Remember this beauty?
While beauty is in the eye of the beholder, the judges seemed to like my snowflakes/stars as well, because it was choosen to be displayed in the “Mathematical Quilts” exhibition. From 93 submitted quilts for this challenge, 24 were selected for exhibition. 🙂 So a couple of days ago, I carefully wrapped it up, put it in a parcel and sent it away to have some fun and travel for the next months together with 23 of its brethren. When I get it back, it certainly will be a well-travelled quilt!
The first stop will be at Erlangen at the German Mathematician’s Association’s conference from September 15 till September 19. There will be further places where the exhibition will be shown next spring, but the details are not completely clear yet. I’ll keep you updated as soon as I find things out!
Bath was one of the places on my must-see list. Due to the price of accommodation I only stayed one night and thus had to fit both museums into one day, which isn’t easy since the opening times are skewed towards the afternoon.
The Fashion Museum was said to open at 11am on the guide I got at the hotel, but luckily when I found it after having a walk around town at shortly before 10:30, it said on the door that it would be open by 10:30. That’s half an hour saved already! The museum concentrates on fashion in different contexts, thus not giving a strictly historical account but mixing things up, setting i.e. evening dresses or swim-wear from different periods next to each other.

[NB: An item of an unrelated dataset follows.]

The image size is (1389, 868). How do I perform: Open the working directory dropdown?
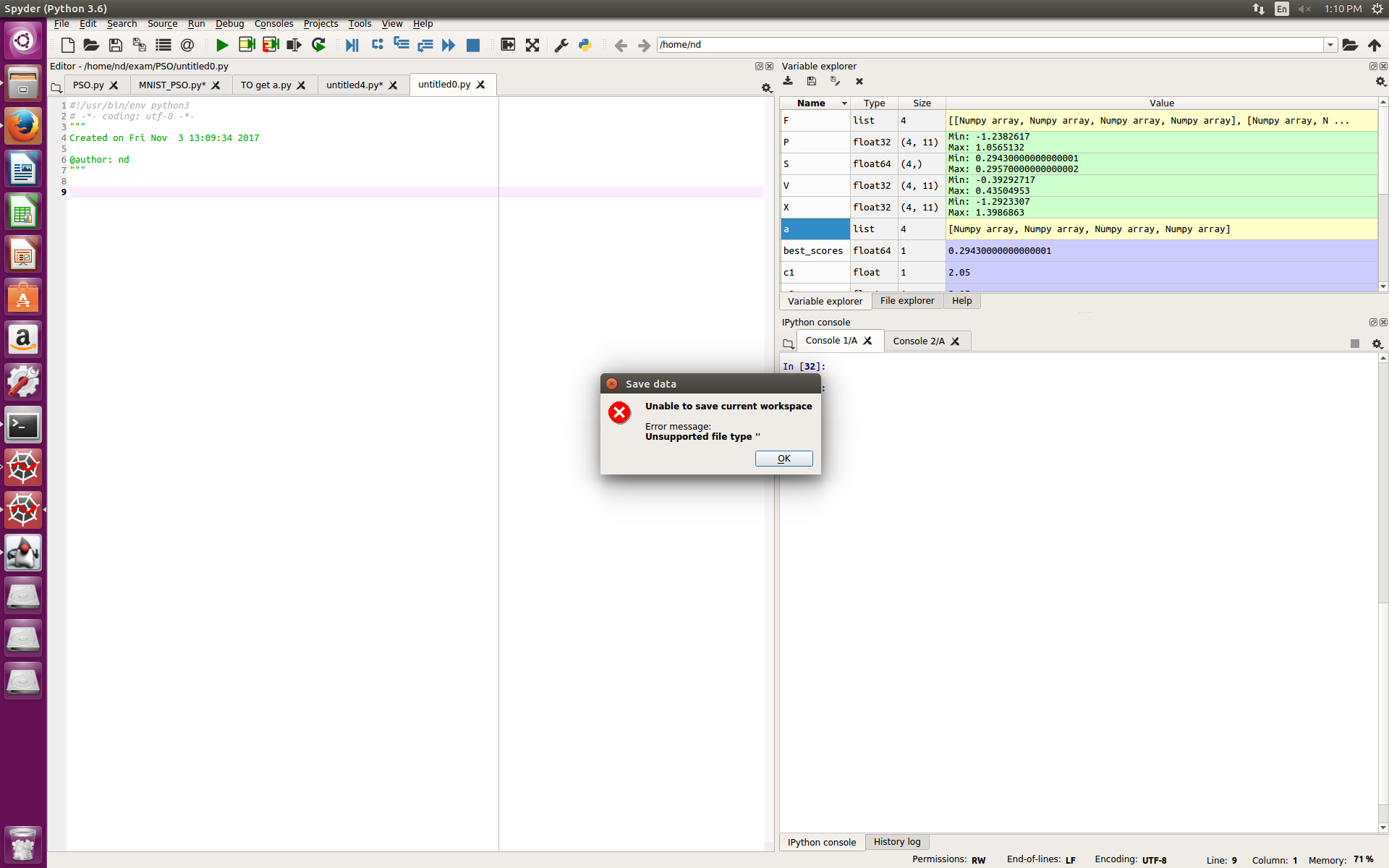pyautogui.click(x=1331, y=44)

I had the feeling that the older exhibits got lost on occasion in the middle of the 20th century stuff. But there was a big room showing dresses from the Elizabethan, Regency, and Victorian periods sorted by period as well, which I really enjoyed.
But the grand prize definitely goes to a rather small exhibition of 17th century gloves currently on display. The gloves on display have richly embroidered gauntlets and were surely not worn in everyday life. They were used as representative presents, and for example worn when getting one’s portrait painted. The embroidery is exquisite, and one of the souvenirs I brought home is a set of postcards from this exhibition.
It was lunchtime when I finished there, and then I was off to go find my way to the American Museum. I enjoyed the whole museum very much, there were a few highlights for textile lovers. The American Heritage Exhibition on the lower level has quite a few craft objects made by the native peoples. The Period Rooms are of course having quilts in all the places where they would have been in the real houses. And the Textile Room is ingeniously set up in a way that allows as many quilts as possible to be shown in a rather small space. Let me see if I can explain this: There are two half-round columns installed at opposite walls, and on each of those are numerous wooden frames fixed like book pages, each with a quilt or rug mounted under a protective cover on both sides. So you can just flip through the quilts like book pages, and have a close look at a lot of them. Just great!
So, the day was a big success in terms of the museums. Time to move on. My next stop was to meet a friend in Cardiff, and then it was off to London! Lots of things to see there, and I’ll probably need more than one post to cover it all.